Cancer of the Pancreas
- Raoul et al. (Rennes and Kremlin-Bicêtre, France) emphasise
the prognostic value of determining the type of mucin (sialomucin, sulphomucin,
etc.) encountered in, for example, Vater's ampulla carcinoma. The identification
can be a useful complement and back up the well-established classical criteria
for prognosis of this type of carcinoma.
- CAM17.1 is a murine antimucin antibody which binds to the sialyl I group of
blood antigens. Yiannakou et al. (Liverpool, United Kingdom) demonstrated
that the antibody can be used as serum tracer for detecting mucins released
into the blood circulation by a pancreatic carcinoma.
Cancer of the Colon
- The mucins secreted by colon tumoral tissues have been characterised by Cho
et al. (San Francisco, USA) on cell lines derived from colon adenocarcinomas
(HM3) and colloid cancers (C1a) using cDNA probes coding for MUC1, 2, 3, 5 and
6. Colloid cancer cells secrete more MUC2-type mucins than adenocarcinomas,
and present a higher level of antigen expression associated with short-side-chain
mucins (CHO) such as sialyl-Tn, T and Tn.

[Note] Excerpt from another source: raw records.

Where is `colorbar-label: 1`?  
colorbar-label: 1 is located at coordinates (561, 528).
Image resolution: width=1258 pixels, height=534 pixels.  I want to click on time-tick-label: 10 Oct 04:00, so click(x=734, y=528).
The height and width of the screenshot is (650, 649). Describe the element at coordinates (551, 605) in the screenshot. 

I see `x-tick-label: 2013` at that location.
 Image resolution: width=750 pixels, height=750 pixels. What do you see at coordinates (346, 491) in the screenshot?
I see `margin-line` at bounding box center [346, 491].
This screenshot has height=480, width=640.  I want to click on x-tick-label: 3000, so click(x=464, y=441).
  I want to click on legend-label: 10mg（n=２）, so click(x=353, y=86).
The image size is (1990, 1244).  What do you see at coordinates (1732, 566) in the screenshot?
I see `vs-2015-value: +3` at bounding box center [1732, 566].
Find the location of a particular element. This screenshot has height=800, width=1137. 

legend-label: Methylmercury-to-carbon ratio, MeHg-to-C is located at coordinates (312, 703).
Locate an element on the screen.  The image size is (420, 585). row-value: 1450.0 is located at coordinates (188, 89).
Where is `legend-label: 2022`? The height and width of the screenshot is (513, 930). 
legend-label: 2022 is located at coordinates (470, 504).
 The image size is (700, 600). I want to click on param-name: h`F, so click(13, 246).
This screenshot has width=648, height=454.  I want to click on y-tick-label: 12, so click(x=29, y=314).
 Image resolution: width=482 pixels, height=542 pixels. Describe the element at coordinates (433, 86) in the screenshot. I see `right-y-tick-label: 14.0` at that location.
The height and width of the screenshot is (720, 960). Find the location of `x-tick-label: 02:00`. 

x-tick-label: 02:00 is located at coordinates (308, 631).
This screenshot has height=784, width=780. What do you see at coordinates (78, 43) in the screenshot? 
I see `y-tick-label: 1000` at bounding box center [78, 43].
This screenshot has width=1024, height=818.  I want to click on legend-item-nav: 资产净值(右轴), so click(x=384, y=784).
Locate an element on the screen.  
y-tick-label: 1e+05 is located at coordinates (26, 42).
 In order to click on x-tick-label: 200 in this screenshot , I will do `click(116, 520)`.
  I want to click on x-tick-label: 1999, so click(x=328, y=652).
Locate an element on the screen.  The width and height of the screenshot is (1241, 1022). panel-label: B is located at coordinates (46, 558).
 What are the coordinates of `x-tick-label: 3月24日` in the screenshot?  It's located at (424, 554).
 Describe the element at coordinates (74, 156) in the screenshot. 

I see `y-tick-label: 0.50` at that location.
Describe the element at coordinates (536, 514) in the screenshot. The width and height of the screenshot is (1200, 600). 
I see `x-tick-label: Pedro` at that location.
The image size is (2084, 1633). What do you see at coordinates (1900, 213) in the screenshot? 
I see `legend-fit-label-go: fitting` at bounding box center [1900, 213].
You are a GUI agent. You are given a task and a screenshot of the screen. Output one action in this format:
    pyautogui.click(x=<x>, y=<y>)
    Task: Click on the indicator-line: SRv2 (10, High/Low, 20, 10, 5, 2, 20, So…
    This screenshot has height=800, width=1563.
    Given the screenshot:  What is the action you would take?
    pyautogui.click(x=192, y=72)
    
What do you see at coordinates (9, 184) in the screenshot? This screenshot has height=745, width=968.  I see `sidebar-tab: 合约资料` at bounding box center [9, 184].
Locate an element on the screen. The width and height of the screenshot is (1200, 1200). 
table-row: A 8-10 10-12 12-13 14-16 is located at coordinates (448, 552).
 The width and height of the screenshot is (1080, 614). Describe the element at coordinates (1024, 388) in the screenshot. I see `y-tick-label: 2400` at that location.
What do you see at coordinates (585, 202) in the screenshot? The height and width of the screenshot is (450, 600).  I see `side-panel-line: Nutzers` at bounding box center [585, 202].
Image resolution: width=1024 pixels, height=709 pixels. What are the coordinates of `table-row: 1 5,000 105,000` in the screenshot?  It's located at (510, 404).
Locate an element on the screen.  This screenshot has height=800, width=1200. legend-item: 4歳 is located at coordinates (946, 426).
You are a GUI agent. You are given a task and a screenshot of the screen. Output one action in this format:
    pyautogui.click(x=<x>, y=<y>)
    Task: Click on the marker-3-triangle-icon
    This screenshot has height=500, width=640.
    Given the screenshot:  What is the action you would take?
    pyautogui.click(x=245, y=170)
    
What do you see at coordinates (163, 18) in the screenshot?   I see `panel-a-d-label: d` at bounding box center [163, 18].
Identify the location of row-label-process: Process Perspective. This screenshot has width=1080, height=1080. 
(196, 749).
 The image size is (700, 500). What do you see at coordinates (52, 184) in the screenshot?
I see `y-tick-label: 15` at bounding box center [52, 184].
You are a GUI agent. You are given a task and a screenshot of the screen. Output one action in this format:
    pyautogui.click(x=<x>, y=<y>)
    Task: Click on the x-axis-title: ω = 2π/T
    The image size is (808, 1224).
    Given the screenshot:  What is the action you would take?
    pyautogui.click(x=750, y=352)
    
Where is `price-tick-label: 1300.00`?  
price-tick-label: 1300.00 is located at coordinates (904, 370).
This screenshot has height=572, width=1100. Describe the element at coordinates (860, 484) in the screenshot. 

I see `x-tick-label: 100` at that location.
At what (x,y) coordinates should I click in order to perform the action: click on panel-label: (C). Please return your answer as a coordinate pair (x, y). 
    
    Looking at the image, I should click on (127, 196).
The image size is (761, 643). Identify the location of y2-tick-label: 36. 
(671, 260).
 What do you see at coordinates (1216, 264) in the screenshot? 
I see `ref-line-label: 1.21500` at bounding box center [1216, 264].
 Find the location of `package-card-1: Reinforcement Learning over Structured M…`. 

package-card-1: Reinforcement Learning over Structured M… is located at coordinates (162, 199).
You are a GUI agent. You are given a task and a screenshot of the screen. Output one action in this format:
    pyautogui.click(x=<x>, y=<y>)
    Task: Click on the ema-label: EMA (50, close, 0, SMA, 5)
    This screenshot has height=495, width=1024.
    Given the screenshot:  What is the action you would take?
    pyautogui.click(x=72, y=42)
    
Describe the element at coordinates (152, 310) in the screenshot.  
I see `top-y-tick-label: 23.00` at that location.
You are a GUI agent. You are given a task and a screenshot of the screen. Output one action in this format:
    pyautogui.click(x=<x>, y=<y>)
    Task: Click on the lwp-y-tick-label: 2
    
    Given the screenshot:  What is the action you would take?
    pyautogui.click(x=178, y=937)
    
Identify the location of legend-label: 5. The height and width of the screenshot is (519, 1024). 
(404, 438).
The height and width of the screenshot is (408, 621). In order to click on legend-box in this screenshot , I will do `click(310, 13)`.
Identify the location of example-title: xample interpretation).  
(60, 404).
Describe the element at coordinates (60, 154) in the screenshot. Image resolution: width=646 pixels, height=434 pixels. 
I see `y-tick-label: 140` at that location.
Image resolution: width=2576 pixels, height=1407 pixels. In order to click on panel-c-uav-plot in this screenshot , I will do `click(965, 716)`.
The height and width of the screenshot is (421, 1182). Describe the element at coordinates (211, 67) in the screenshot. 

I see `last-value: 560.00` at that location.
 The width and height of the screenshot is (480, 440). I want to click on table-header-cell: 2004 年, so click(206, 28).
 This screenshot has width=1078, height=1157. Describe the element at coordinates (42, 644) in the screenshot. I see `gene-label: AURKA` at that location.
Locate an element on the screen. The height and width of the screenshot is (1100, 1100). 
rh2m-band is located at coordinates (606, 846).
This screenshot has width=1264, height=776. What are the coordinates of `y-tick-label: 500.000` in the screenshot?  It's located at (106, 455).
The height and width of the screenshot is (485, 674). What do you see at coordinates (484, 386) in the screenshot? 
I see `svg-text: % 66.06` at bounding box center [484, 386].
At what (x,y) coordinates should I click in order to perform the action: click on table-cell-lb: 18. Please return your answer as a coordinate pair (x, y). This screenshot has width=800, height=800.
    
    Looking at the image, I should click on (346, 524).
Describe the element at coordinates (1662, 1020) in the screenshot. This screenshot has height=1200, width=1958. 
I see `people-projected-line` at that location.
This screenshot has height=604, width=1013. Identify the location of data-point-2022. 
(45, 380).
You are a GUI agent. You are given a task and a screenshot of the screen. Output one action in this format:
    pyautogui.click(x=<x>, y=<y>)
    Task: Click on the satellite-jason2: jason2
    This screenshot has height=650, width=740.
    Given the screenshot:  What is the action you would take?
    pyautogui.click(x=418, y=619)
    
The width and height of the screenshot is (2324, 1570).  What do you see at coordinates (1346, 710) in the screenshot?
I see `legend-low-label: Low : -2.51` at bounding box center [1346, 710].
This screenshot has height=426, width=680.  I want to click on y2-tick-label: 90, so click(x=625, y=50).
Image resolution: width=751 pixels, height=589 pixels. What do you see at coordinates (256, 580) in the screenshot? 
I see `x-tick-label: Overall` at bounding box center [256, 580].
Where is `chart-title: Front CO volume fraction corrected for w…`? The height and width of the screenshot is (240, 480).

- Yeh et al. (San Francisco, USA) examined the possible alterations
in expression of mucin structural peptides and corresponding carbohydrate antigens
on colorectal carcinomas (Duke's cancer) compared to metastases of lymph nodes.
It would seem that expression of the mucins, which is specific to each tissue,
is deregulated in cancerous tissues.
- In animal models, mucin production by cancerous colon cells is often related
to the presence of hepatic metastases. Bresalier et al. (New York, USA)
examined the relations between the structure of mucins' carbohydrate
moieties and their adhesive properties. It is thus the carbohydrate chains,
truncated at the mucin's body, which ensure cancerous colon cells adhere to
the basement membranes. On the other hand, it is the long glycoprotein chains
that are needed for colonising the liver, by means of interactions between the
selectins and the sinusoid endothelium.
- Patients with pancreatic carcinoma produce killer T cells and antibodies which
recognise certain peptide regions of the polypeptide core of MUC1-type mucins.
Ho et al. (San Francisco, USA) evaluated the accessibility of
MUC1-type peptide regions of intracellular, surface or secreted mucins on a
pancreatic cancer cell line (SW1990). They observed that the highly glycosylated
MUC1 peptide regions were accessible, eventhough they are normally protected
by molecules of sialic acid.
- The MUC2 human gene codes for a mucin specific to goblet cells in the colon
and small intestine. Gum et al. (San Francisco, USA) isolated
and sequenced a genomic DNA clone of some 8000 base pairs on the 5' end region
of gene MUC2, allowing them to characterise the MUC2 gene promoter in detail.
The site is understood to include the first 500 base pairs starting from the
transcription initiation site and consist in 63% G+C base pairs. The sequence
isolated contains a TATA box located 24 bases above the initiation site. The
research is geared towards producing transgenic mice expressing the MUC2 promoter
as a model for studying various cell types in vivo.